Gelet op artikel 1 van het Besluit grondslag verplicht elektronisch procederen in civiele zaken;
Besluit:
1. Verzoeken en mededelingen alsmede de indiening van processtukken door advocaten en de verzending van processtukken door rechtbanken aan advocaten in verzoekschriftprocedures bij de voorzieningenrechter op grond van de Vierde titel van het derde Boek van het Wetboek van Burgerlijke Rechtsvordering worden langs elektronische weg gedaan.
2. Deze regeling is niet van toepassing op de verzoeken, bedoeld in artikel 710, tweede en vijfde lid, en artikel 729b, derde lid, van het Wetboek van Burgerlijke Rechtsvordering.
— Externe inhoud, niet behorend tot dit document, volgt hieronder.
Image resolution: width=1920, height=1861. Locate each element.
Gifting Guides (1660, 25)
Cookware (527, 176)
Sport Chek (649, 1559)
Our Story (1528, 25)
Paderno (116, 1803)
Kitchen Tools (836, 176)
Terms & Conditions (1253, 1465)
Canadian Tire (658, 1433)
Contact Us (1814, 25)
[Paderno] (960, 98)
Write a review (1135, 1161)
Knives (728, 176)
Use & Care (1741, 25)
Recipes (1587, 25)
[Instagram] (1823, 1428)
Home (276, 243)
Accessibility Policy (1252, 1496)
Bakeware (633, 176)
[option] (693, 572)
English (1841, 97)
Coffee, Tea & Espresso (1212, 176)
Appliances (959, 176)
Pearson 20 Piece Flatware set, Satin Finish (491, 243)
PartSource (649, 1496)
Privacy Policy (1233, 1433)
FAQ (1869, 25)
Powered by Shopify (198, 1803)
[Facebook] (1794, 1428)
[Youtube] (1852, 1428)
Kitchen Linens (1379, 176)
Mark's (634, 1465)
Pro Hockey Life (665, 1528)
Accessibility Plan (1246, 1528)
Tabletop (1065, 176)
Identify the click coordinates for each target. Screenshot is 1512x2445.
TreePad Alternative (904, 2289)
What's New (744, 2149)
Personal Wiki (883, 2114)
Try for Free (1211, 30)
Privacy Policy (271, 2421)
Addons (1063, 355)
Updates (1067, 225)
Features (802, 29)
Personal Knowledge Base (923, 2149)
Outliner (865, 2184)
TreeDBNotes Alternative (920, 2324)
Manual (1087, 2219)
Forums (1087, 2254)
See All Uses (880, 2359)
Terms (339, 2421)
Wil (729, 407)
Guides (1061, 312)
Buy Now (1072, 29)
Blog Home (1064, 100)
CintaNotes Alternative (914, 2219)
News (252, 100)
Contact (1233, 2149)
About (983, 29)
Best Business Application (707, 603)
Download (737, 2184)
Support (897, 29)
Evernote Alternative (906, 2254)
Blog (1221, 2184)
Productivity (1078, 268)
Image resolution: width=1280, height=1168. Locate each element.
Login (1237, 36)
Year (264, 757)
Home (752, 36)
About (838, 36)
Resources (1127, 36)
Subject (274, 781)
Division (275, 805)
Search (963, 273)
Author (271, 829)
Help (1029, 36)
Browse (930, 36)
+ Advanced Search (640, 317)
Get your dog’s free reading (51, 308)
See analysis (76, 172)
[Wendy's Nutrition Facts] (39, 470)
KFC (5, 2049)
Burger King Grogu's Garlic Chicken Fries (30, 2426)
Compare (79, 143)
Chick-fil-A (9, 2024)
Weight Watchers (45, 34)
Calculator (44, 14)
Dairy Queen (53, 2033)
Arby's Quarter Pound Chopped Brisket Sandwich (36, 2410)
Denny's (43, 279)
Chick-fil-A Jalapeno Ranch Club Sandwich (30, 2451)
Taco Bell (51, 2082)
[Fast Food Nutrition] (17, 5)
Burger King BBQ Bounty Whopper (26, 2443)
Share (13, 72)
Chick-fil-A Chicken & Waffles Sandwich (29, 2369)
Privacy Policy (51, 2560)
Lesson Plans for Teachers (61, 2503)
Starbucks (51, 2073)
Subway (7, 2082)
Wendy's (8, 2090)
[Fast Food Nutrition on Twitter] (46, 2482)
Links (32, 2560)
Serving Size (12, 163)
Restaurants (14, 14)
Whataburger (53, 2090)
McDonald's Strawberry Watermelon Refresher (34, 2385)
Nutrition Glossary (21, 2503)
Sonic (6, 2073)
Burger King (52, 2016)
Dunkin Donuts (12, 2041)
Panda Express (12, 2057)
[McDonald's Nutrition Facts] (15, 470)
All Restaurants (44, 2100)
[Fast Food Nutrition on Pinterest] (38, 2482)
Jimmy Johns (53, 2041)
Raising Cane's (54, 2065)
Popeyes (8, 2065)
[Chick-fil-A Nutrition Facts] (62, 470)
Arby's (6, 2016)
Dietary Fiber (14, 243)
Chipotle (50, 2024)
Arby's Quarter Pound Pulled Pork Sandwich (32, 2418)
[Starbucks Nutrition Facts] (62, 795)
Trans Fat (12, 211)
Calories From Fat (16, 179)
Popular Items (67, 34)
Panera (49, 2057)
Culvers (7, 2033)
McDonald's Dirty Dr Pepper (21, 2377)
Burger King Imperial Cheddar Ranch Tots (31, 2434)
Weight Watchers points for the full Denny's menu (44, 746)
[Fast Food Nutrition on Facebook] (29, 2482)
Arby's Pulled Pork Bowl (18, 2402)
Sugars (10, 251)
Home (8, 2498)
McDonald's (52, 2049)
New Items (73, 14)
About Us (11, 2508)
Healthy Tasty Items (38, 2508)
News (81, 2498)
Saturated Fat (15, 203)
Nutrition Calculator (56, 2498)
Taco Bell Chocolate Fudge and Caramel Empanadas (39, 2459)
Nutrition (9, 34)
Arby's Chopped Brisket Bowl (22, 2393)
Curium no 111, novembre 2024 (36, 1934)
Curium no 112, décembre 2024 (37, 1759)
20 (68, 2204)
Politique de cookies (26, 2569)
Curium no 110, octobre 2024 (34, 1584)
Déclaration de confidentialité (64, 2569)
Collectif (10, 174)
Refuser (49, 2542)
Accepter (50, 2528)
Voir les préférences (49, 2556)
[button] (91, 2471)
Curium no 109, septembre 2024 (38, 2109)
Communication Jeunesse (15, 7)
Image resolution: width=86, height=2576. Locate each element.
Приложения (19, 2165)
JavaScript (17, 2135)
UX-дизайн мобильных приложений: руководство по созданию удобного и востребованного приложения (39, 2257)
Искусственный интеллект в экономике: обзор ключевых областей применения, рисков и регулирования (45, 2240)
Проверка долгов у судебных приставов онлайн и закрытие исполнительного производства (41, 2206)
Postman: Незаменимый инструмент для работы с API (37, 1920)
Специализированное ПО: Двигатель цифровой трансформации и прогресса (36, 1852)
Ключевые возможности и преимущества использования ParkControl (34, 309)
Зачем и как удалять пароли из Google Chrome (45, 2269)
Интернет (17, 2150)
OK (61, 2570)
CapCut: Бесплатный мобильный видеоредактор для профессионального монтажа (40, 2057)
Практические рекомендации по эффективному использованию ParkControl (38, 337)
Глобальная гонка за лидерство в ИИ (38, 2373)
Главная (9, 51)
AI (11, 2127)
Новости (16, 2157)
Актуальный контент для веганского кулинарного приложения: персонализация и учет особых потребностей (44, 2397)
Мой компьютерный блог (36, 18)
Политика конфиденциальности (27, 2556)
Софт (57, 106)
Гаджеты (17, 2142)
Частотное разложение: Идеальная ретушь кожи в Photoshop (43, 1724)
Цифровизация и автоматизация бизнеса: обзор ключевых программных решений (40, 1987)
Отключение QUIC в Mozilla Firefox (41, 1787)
Deze regeling zal met de toelichting in de Staatscourant worden geplaatst.
De Staatssecretaris van Justitie en Veiligheid, T.H.D. Struycken
Deze regeling verplicht advocaten om elektronisch te procederen in verzoekschriftprocedures bij de voorzieningenrechter inzake conservatoir beslag (hierna: conservatoir-beslagprocedures). Conservatoir beslag is een bewarende maatregel. Voorafgaand aan of tijdens een gerechtelijke procedure kan een schuldeiser conservatoir beslag leggen op bijvoorbeeld de bankrekening of goederen van de schuldenaar. Daarmee is verhaal voor de vordering op deze goederen veiliggesteld totdat de uitkomst van de procedure duidelijk is. Als de schuldenaar niet vrijwillig aan een rechterlijke uitspraak voldoet, kan het saldo op de beslagen bankrekening of de opbrengst van de executoriale verkoop van de goederen worden gebruikt om de vordering van de schuldeiser te voldoen. Als de schuldeiser pas beslag zou mogen leggen nadat de rechter zijn vordering heeft toegewezen, loopt hij het risico dat er tegen die tijd geen verhaal meer mogelijk is, bijvoorbeeld omdat de goederen zijn overgedragen of het banktegoed is overgeboekt.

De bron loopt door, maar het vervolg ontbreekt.